-------- GIVEN ENTRIES

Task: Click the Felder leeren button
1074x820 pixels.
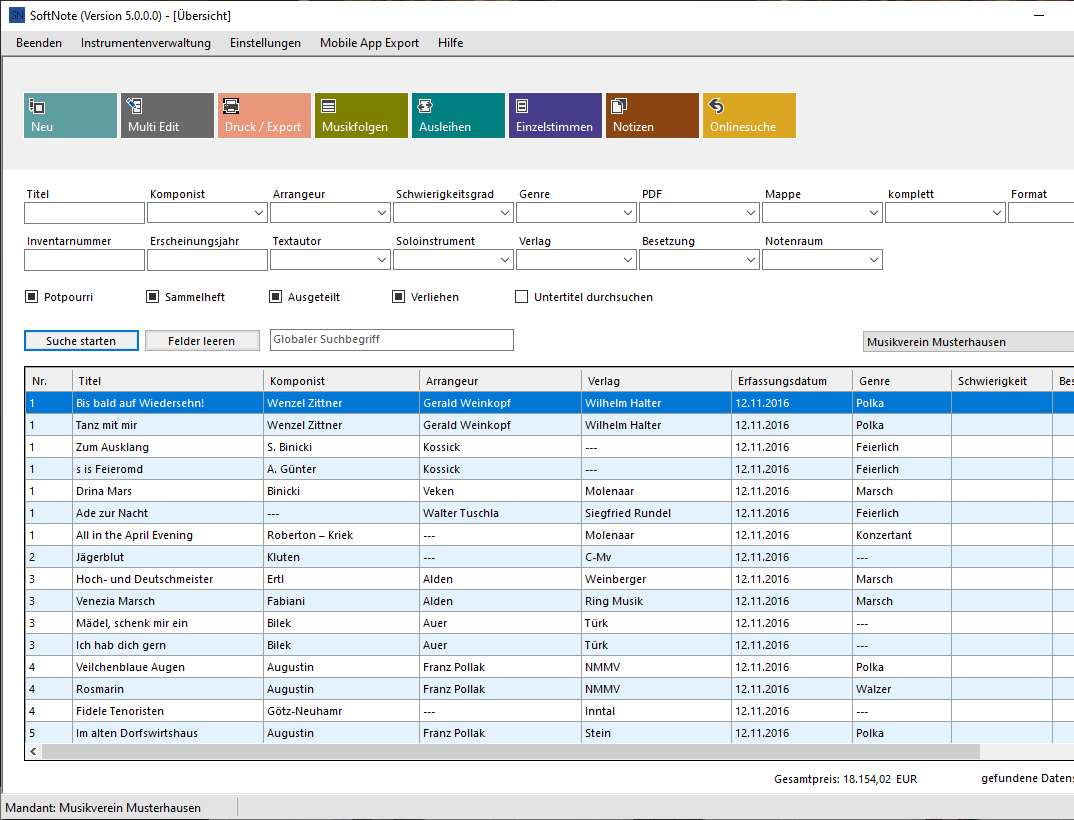Action: coord(202,341)
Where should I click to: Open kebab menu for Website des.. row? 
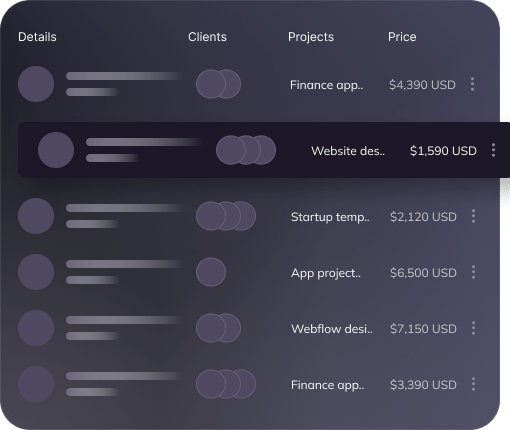tap(493, 150)
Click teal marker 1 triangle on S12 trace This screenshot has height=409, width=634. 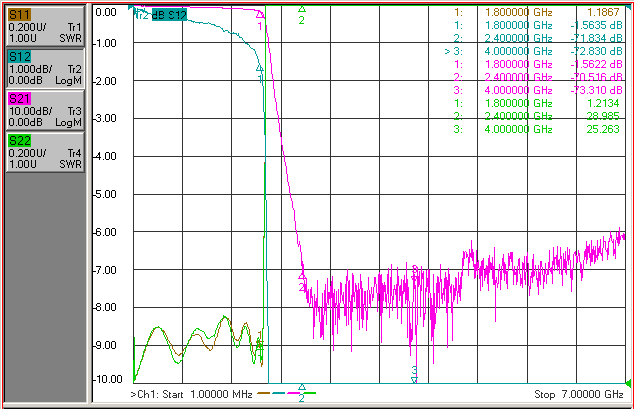point(260,68)

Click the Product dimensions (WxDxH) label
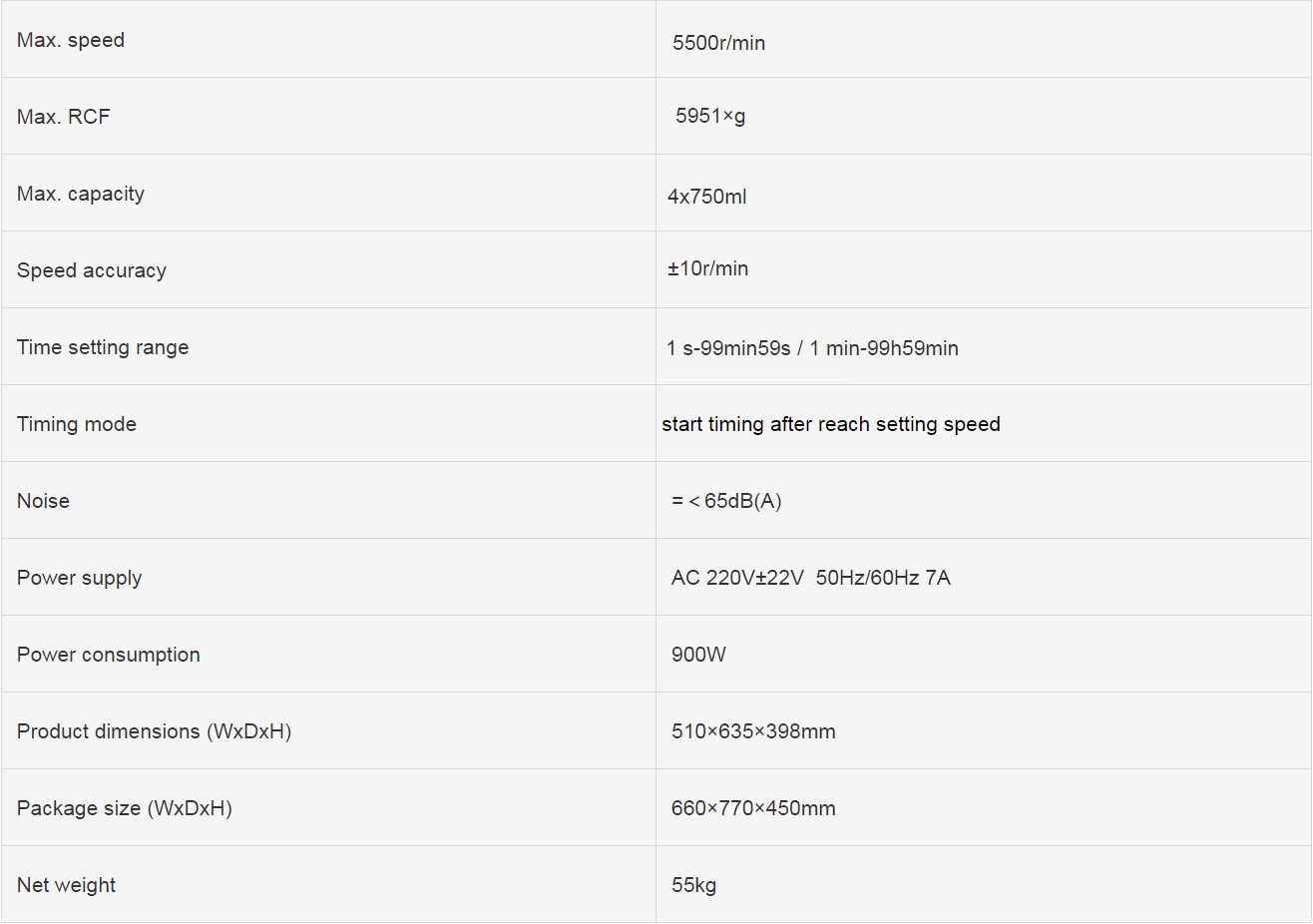[155, 731]
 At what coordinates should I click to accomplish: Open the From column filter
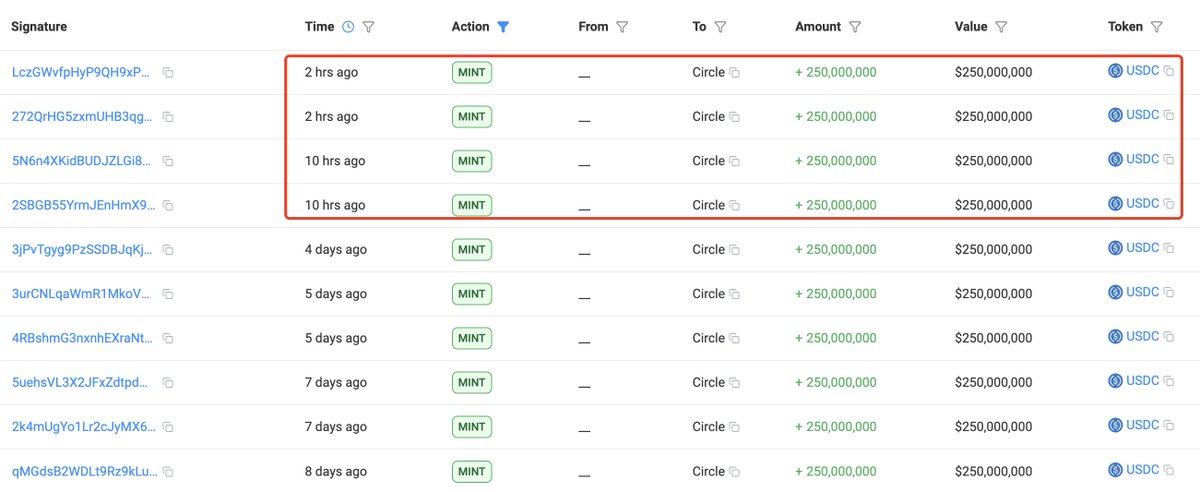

----------------

### [PROBLEM]
Repeat the items from the line containing "Click the Product dimensions (WxDxH) label" through the end of the items, both ends included, switching "column" to "header" and keeping everything else unchanged. Omit the pictures from your answer.

### [SOLVED PROBLEM]
Click the Product dimensions (WxDxH) label
[155, 731]
 At what coordinates should I click to accomplish: Open the From header filter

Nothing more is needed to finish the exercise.